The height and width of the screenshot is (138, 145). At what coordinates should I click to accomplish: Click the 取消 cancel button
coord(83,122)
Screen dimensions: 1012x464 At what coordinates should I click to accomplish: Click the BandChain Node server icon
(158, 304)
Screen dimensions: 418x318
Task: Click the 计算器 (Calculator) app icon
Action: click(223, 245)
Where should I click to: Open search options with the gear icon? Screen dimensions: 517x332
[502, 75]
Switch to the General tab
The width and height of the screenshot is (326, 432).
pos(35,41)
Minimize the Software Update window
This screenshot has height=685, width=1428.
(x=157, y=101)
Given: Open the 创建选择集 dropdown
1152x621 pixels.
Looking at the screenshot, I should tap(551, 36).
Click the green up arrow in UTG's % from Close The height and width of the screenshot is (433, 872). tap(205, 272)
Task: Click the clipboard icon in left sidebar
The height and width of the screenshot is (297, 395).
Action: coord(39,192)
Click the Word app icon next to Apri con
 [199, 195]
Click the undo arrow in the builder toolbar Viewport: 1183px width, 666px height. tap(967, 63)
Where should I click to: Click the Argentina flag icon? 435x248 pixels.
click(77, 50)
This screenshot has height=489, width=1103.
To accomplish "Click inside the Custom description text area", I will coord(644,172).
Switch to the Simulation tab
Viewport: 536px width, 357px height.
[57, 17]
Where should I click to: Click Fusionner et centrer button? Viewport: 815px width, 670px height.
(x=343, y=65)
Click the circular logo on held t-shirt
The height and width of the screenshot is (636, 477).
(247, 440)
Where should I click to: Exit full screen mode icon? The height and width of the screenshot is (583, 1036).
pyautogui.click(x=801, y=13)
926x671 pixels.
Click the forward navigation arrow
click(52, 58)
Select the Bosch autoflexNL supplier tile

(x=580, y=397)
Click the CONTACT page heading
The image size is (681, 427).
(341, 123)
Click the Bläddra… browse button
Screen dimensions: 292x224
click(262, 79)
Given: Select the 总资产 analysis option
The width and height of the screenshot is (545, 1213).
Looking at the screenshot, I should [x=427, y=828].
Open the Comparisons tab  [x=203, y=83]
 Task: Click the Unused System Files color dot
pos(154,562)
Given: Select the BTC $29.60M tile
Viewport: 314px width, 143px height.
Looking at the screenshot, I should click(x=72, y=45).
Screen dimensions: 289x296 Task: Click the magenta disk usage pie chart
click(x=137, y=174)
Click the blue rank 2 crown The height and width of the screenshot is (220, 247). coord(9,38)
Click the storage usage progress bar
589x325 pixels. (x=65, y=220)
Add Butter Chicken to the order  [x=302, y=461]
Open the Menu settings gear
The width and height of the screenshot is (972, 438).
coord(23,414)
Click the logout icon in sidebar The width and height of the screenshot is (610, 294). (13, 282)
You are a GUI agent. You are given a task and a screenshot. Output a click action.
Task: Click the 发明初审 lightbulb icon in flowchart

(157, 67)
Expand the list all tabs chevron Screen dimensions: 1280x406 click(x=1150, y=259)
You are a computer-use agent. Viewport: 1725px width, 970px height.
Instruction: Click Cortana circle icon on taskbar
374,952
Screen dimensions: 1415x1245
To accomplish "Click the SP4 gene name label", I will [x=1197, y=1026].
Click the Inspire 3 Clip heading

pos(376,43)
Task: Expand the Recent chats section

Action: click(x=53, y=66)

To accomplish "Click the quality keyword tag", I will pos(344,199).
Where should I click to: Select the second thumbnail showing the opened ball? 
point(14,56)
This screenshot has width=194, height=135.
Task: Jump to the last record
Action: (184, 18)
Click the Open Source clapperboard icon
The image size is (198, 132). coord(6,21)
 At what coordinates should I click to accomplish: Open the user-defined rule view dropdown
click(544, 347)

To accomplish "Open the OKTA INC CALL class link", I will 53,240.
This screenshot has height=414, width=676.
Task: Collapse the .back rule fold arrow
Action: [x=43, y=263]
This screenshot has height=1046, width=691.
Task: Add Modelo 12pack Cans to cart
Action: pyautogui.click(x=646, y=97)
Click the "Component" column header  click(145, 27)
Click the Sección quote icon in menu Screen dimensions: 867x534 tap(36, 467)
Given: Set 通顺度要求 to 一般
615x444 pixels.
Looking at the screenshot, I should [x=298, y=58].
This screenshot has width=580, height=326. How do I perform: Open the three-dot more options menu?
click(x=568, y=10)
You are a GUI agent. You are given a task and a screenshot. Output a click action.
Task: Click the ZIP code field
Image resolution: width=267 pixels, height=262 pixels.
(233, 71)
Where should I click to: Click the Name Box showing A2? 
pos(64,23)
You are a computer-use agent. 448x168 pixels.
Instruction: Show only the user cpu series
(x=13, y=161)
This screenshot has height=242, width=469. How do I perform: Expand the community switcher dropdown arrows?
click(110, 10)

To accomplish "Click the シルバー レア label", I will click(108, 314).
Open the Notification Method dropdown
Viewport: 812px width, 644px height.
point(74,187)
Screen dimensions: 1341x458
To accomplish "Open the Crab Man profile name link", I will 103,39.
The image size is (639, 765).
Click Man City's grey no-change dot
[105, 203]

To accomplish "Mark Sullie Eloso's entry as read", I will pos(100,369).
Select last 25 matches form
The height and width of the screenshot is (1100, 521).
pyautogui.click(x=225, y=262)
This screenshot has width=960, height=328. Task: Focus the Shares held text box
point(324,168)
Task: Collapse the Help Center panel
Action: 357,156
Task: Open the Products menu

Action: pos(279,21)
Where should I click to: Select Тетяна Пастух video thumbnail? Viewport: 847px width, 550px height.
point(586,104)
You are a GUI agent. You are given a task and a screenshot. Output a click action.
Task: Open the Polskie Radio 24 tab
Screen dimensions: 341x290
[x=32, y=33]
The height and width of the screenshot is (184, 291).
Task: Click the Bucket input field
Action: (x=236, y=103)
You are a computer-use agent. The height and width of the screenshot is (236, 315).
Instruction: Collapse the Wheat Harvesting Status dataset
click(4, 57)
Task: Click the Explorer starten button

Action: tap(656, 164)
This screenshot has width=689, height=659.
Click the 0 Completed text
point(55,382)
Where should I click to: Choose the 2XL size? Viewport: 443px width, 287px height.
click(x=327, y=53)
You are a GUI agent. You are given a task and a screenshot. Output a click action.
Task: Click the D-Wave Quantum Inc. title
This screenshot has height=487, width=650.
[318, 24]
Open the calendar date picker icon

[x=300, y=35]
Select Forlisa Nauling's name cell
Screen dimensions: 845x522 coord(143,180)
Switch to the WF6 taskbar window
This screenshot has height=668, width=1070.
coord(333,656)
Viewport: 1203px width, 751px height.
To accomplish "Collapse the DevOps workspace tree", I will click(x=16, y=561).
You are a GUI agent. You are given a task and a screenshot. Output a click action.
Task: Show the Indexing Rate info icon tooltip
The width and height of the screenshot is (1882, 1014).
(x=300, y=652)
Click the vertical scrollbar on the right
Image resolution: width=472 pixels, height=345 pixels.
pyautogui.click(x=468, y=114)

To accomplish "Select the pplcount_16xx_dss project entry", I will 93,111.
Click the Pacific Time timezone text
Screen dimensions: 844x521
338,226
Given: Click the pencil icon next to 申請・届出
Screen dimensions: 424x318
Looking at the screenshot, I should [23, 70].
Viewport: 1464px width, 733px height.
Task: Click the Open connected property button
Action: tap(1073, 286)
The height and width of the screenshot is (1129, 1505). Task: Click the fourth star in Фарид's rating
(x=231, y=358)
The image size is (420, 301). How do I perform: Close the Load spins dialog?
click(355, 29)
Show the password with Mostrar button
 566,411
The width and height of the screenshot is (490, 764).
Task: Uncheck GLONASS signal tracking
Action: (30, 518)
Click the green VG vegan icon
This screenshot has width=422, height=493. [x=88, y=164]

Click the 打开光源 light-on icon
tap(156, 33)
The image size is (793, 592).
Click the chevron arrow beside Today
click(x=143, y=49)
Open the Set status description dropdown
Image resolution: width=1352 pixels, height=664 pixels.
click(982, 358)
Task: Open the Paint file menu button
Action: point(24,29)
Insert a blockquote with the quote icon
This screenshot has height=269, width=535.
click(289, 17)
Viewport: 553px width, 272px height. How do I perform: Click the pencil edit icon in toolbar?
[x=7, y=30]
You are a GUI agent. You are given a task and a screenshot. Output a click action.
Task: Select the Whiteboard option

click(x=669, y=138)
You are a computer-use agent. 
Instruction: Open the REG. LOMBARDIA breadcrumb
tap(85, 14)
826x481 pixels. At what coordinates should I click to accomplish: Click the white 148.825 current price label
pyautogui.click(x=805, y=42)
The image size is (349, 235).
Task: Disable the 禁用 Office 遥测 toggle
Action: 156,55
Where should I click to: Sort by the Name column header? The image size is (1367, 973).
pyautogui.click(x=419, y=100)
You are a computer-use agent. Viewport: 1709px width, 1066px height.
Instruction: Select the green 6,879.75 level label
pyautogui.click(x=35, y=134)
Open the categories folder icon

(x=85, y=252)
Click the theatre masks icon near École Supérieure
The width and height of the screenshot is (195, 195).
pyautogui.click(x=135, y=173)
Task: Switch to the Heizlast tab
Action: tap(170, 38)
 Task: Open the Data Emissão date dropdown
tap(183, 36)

┄┄┄┄┄┄┄┄┄┄

** WHAT THIS TASK INVOLVES **
After locating the line holding "Given: Select the 总资产 analysis option" above, output exactly that line and every line after it through the line holding "Given: Select the BTC $29.60M tile". Include nothing else.

** FINISHED EXERCISE **
Given: Select the 总资产 analysis option
The width and height of the screenshot is (545, 1213).
Looking at the screenshot, I should [x=427, y=828].
Open the Comparisons tab  [x=203, y=83]
 Task: Click the Unused System Files color dot
pos(154,562)
Given: Select the BTC $29.60M tile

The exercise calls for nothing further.